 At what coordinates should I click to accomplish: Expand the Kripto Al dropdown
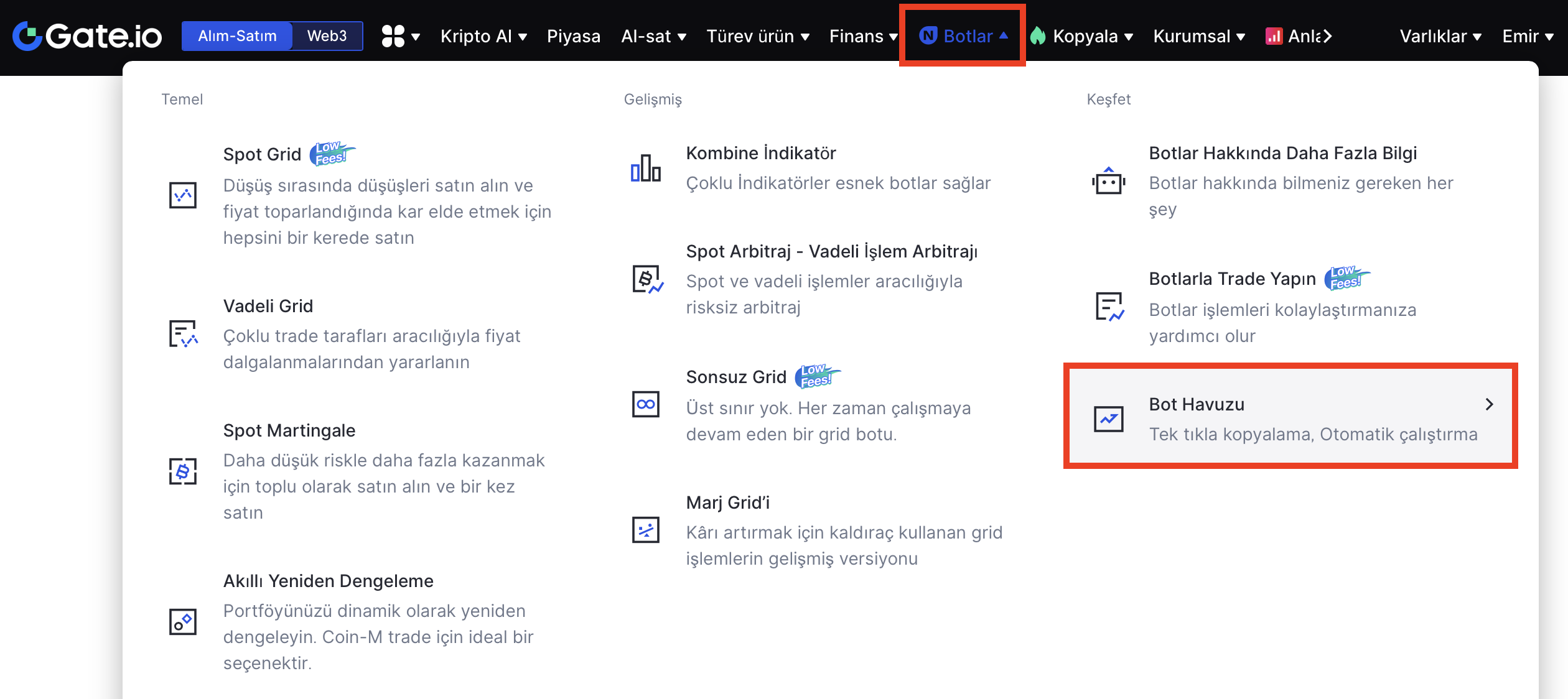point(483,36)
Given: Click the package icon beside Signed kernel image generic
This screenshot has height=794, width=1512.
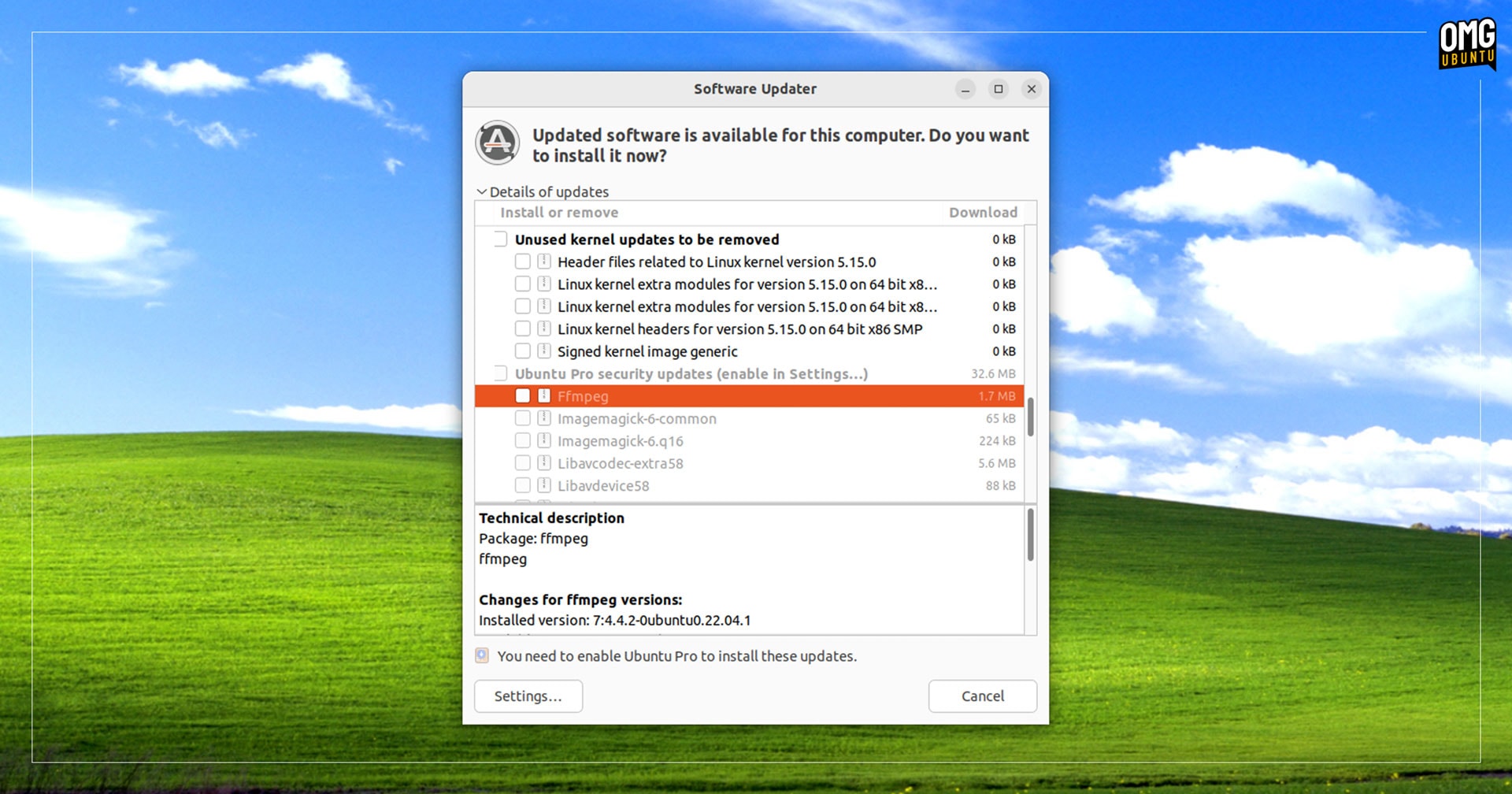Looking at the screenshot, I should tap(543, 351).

——

Please rewrite the items above, changing "package icon" to "box icon" and keeping everything else the same. Leave out the pictures.

 At what coordinates should I click to accomplish: Expand the Kripto Al dropdown
point(483,36)
Given: Click the box icon beside Signed kernel image generic
This screenshot has height=794, width=1512.
Looking at the screenshot, I should tap(543, 351).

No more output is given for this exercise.